Oleh : Dian Marta Wijayanti
BANYAK cara yang bisa dilakukan untuk membangun generasi nasionalis di tengah bahaya laten terorisme saat ini. Peran keluarga sangat strategis membangun generasi nasionalis. Hal ini menjadi tugas berat karena saat ini banyak sekali anak-anak tergerus arus global yang mengakibatkan anak-anak kecil hati dan tak berjiwa nasionalisme.

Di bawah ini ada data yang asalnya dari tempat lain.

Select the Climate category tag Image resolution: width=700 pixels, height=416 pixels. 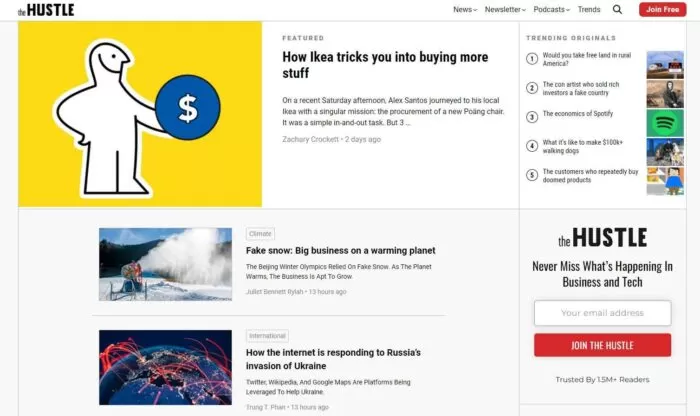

Keluarga sebagai “madrasah pertama” bagi anak-anak harus mendukung penguatan karakter nasionalisme yang menjadi amanat Gerakan Nasional Revolusi Mental (GNRM) dan Nawacita. Sebagai Tri Sentra Pendidikan pertama, keluarga sangat berperan mendukung kesuksesan belajar anak-anak pada satuan pendidikannya. Jangan sampai generasi kita tidak cinta tanah air, bahkan bermental asing, inlander, dan berfaham transnasional.
Jika dipetakan, ada tiga jenis manusia di Indonesia yang tinggal bersama kita, bahkan kita sendiri termasuk dari golongan itu. Mulai dari pribumi, setengah pribumi dan asing. Kemudian siapa yang saat ini berkuasa di negeri ini? Jika dihitung, berapa banyak manusia pribumi berjiwa asing di negeri ini? Jika ini dipetakan dan didefinisikan secara jelas, maka kita akan tahu mana kawan dan mana lawan.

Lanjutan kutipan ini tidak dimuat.